0: kd> !thread 8904a180
THREAD 8904a180 Cid 8.18 Teb: 00000000 Win32Thread: 00000000 WAIT: (WrEventPairLow) KernelMode Non-Alertable
Owning Process 890754a0
Wait Start TickCount 3831270 Elapsed Ticks: 209711
Context Switch Count 28238
Start Address nt!ExpWorkerThread (0x80417a9a)
Stack Init f6444000 Current f6443d34 Base f6444000 Limit f6441000 Call 0
Priority 13 BasePriority 13 PriorityDecrement 0 DecrementCount 0
ChildEBP RetAddr Args to Child
f6443d4c 8042ef5f bfec0068 80478d40 8904a180 nt!KiSwapThread+0x1b1
f6443d70 80417b0d 00000000 80442f00 00000000 nt!KeRemoveQueue+0x197
f6443da8 804578c2 00000000 00000000 00000000 nt!ExpWorkerThread+0x73
f6443ddc 8046c966 80417a9a 00000000 00000000 nt!PspSystemThreadStartup+0x54
00000000 00000000 00000000 00000000 00000000 nt!KiThreadStartup+0x16
0: kd> !pool 8904a180
8904a080 size: e0 previous size: 20 (Allocated) Dire (Protected)

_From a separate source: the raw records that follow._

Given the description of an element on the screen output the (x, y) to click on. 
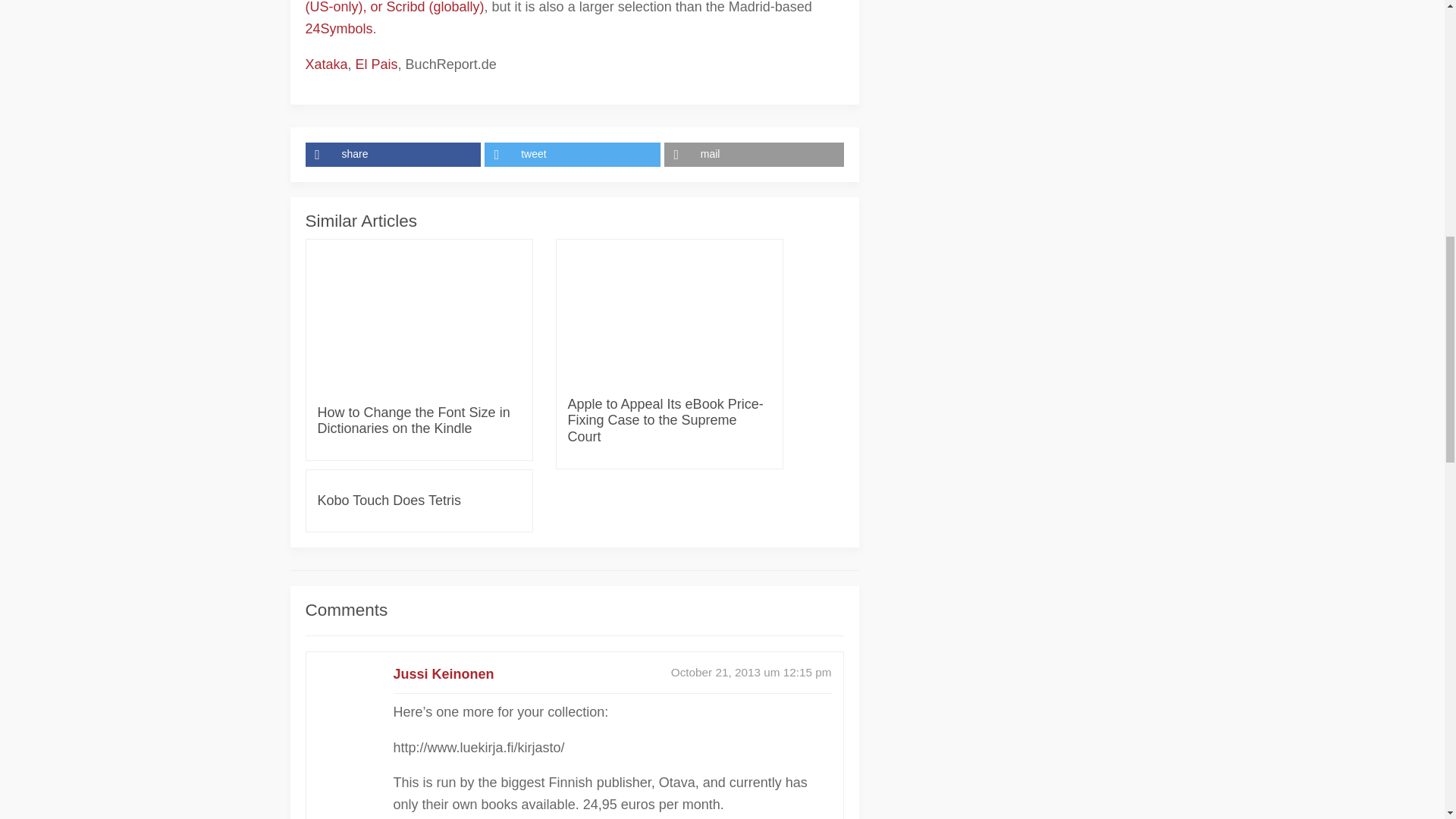
24Symbols (338, 28)
How to Change the Font Size in Dictionaries on the Kindle (418, 420)
tweet (573, 154)
El Pais (376, 64)
Kobo Touch Does Tetris (388, 501)
mail (753, 154)
How to Change the Font Size in Dictionaries on the Kindle (418, 420)
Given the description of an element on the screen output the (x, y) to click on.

*8904a160 size: 280 previous size: e0 (Allocated) *Thre (Protected)
8904a3e0 size: 280 previous size: 280 (Allocated) Thre (Protected)
0: kd> ?8904a180-8904a160
Evaluate expression: 32 = 00000020
So based on my calculations, the Kthread structure starts 32 bytes into the Thre pool.
Now I can use this offset to dump threads stacks from the pools returned by the poolfind command. Some of the threads are going to be valid, but most of them are going to be doing something fishy. Basically I need to use a large sample to figure out what would be causing the Thre tag to leak. After a few tries, I was able to find a lot of threads which looked like this -
kd> !Thread 81098620
THREAD 81098620Cid 8e8.a391c Teb: 00000000 Win32Thread: 00000000 TERMINATED
Owning Process 886f5020
Wait Start TickCount 1949088 Elapsed Ticks: 2091893
Context Switch Count 2
Start Address 0x7c57b740
Win32 Start Address 0x20003474
Stack Init 0 Current bca4fc44 Base bca50000 Limit bca4d000 Call 0
Priority 16 BasePriority 8 PriorityDecrement 0 DecrementCount 0
kd> !PROCESS 886f5020 0
PROCESS 886f5020SessionId: 0 Cid: 08e8 Peb: 7ffdf000 ParentCid: 016c
DirBase: 694bc000 ObjectTable: 88b3ec68 TableSize: 391189.
Looks like the thread is terminated. But why is it still hanging around?
0: kd> !object 81098620
Object: 81098620 Type: (89075900) Thread
HandleCount: 1 PointerCount: 1
Aha! Since the handle count and pointer count are not 0, the system has not freed this Thre allocation. Most likely something has an open handle to this object. Dumping out all the processes using the !process command, I found a particular process with 388,836 open handles. This is the culprit. Interesting enough, this is the same process which was listed in the thread’s process field.
388386 Handles in process
Running !handle 0 2 886f5020 and analyzing the output, I found a ton of thread handles. Most likely the process is leaking thread handles and preventing the system from cleaning up the thread allocations. This is resulting in high usage of nonpaged pool, which is causing the performance issues seen by the customer.
We contacted the software vendor responsible for the process, and it turned out to be a known bug in their software. An update was provided to the customer, and it fixed the issue immediately.